Listed records START

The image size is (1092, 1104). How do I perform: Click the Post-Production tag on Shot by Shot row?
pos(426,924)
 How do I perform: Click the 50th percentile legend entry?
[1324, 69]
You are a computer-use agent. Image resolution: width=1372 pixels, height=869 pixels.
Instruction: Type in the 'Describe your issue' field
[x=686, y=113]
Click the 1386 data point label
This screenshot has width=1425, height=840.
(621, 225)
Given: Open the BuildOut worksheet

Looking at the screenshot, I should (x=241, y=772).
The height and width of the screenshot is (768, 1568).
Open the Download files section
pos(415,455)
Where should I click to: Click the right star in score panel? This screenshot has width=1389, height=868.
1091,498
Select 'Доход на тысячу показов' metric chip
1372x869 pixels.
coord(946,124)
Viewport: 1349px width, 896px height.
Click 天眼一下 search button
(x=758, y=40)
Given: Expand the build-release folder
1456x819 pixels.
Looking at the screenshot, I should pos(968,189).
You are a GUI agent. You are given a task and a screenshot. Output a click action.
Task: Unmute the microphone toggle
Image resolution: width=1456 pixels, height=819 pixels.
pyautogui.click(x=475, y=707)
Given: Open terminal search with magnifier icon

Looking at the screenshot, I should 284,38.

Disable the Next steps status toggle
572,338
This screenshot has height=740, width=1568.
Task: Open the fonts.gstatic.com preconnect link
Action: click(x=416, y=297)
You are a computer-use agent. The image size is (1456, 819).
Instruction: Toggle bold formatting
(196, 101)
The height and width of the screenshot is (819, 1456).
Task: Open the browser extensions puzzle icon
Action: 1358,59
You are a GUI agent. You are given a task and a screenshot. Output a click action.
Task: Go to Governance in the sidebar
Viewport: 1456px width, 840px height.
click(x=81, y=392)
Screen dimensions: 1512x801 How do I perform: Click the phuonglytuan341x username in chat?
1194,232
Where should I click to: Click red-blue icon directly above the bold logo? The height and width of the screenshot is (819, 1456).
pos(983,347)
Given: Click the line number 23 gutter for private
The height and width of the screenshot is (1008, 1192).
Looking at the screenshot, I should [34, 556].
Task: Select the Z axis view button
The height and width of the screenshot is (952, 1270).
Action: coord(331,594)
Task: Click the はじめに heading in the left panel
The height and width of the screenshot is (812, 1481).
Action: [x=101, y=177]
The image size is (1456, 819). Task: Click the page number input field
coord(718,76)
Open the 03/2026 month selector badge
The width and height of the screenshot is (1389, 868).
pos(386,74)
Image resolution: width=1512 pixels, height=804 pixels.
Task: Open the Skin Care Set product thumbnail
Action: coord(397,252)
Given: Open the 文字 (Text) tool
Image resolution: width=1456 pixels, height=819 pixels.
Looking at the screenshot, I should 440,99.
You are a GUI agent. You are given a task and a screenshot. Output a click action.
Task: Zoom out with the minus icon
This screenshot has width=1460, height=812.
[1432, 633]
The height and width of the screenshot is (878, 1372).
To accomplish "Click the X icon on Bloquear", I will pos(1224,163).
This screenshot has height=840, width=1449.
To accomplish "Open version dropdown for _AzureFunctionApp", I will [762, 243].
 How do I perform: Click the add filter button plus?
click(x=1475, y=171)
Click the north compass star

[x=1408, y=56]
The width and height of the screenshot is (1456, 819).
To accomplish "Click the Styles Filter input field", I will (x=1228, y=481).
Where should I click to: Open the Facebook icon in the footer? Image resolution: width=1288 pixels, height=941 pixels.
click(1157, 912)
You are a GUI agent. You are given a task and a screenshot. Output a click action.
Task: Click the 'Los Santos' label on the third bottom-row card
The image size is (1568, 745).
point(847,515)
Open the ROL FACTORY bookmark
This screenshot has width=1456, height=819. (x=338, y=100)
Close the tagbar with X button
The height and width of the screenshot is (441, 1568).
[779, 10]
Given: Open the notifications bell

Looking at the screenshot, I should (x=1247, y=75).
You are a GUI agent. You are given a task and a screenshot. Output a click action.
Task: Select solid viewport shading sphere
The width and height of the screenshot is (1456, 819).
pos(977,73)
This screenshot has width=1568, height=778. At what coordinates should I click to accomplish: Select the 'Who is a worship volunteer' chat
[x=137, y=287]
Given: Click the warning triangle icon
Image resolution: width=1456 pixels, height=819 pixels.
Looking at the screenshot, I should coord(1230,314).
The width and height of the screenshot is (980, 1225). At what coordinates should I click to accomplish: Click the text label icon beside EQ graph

Listed records END

The problem
All the records, as written, must be given again.

Output
The image size is (1092, 1104). How do I perform: Click the Post-Production tag on Shot by Shot row?
pos(426,924)
 How do I perform: Click the 50th percentile legend entry?
[1324, 69]
You are a computer-use agent. Image resolution: width=1372 pixels, height=869 pixels.
Instruction: Type in the 'Describe your issue' field
[x=686, y=113]
Click the 1386 data point label
This screenshot has width=1425, height=840.
(621, 225)
Given: Open the BuildOut worksheet

Looking at the screenshot, I should (x=241, y=772).
The height and width of the screenshot is (768, 1568).
Open the Download files section
pos(415,455)
Where should I click to: Click the right star in score panel? This screenshot has width=1389, height=868.
1091,498
Select 'Доход на тысячу показов' metric chip
1372x869 pixels.
coord(946,124)
Viewport: 1349px width, 896px height.
Click 天眼一下 search button
(x=758, y=40)
Given: Expand the build-release folder
1456x819 pixels.
Looking at the screenshot, I should pos(968,189).
You are a GUI agent. You are given a task and a screenshot. Output a click action.
Task: Unmute the microphone toggle
Image resolution: width=1456 pixels, height=819 pixels.
pyautogui.click(x=475, y=707)
Given: Open terminal search with magnifier icon

Looking at the screenshot, I should 284,38.

Disable the Next steps status toggle
572,338
This screenshot has height=740, width=1568.
Task: Open the fonts.gstatic.com preconnect link
Action: click(x=416, y=297)
You are a computer-use agent. The image size is (1456, 819).
Instruction: Toggle bold formatting
(196, 101)
The height and width of the screenshot is (819, 1456).
Task: Open the browser extensions puzzle icon
Action: 1358,59
You are a GUI agent. You are given a task and a screenshot. Output a click action.
Task: Go to Governance in the sidebar
Viewport: 1456px width, 840px height.
click(x=81, y=392)
Screen dimensions: 1512x801 How do I perform: Click the phuonglytuan341x username in chat?
1194,232
Where should I click to: Click red-blue icon directly above the bold logo? The height and width of the screenshot is (819, 1456).
pos(983,347)
Given: Click the line number 23 gutter for private
The height and width of the screenshot is (1008, 1192).
Looking at the screenshot, I should [34, 556].
Task: Select the Z axis view button
The height and width of the screenshot is (952, 1270).
Action: coord(331,594)
Task: Click the はじめに heading in the left panel
The height and width of the screenshot is (812, 1481).
Action: [x=101, y=177]
The image size is (1456, 819). Task: Click the page number input field
coord(718,76)
Open the 03/2026 month selector badge
The width and height of the screenshot is (1389, 868).
pos(386,74)
Image resolution: width=1512 pixels, height=804 pixels.
Task: Open the Skin Care Set product thumbnail
Action: coord(397,252)
Given: Open the 文字 (Text) tool
Image resolution: width=1456 pixels, height=819 pixels.
Looking at the screenshot, I should 440,99.
You are a GUI agent. You are given a task and a screenshot. Output a click action.
Task: Zoom out with the minus icon
This screenshot has width=1460, height=812.
[1432, 633]
The height and width of the screenshot is (878, 1372).
To accomplish "Click the X icon on Bloquear", I will pos(1224,163).
This screenshot has height=840, width=1449.
To accomplish "Open version dropdown for _AzureFunctionApp", I will [762, 243].
 How do I perform: Click the add filter button plus?
click(x=1475, y=171)
Click the north compass star

[x=1408, y=56]
The width and height of the screenshot is (1456, 819).
To accomplish "Click the Styles Filter input field", I will (x=1228, y=481).
Where should I click to: Open the Facebook icon in the footer? Image resolution: width=1288 pixels, height=941 pixels.
click(1157, 912)
You are a GUI agent. You are given a task and a screenshot. Output a click action.
Task: Click the 'Los Santos' label on the third bottom-row card
The image size is (1568, 745).
point(847,515)
Open the ROL FACTORY bookmark
This screenshot has width=1456, height=819. (x=338, y=100)
Close the tagbar with X button
The height and width of the screenshot is (441, 1568).
[779, 10]
Given: Open the notifications bell

Looking at the screenshot, I should (x=1247, y=75).
You are a GUI agent. You are given a task and a screenshot. Output a click action.
Task: Select solid viewport shading sphere
The width and height of the screenshot is (1456, 819).
pos(977,73)
This screenshot has width=1568, height=778. At what coordinates should I click to accomplish: Select the 'Who is a worship volunteer' chat
[x=137, y=287]
Given: Click the warning triangle icon
Image resolution: width=1456 pixels, height=819 pixels.
Looking at the screenshot, I should coord(1230,314).
The width and height of the screenshot is (980, 1225). At what coordinates should I click to accomplish: Click the text label icon beside EQ graph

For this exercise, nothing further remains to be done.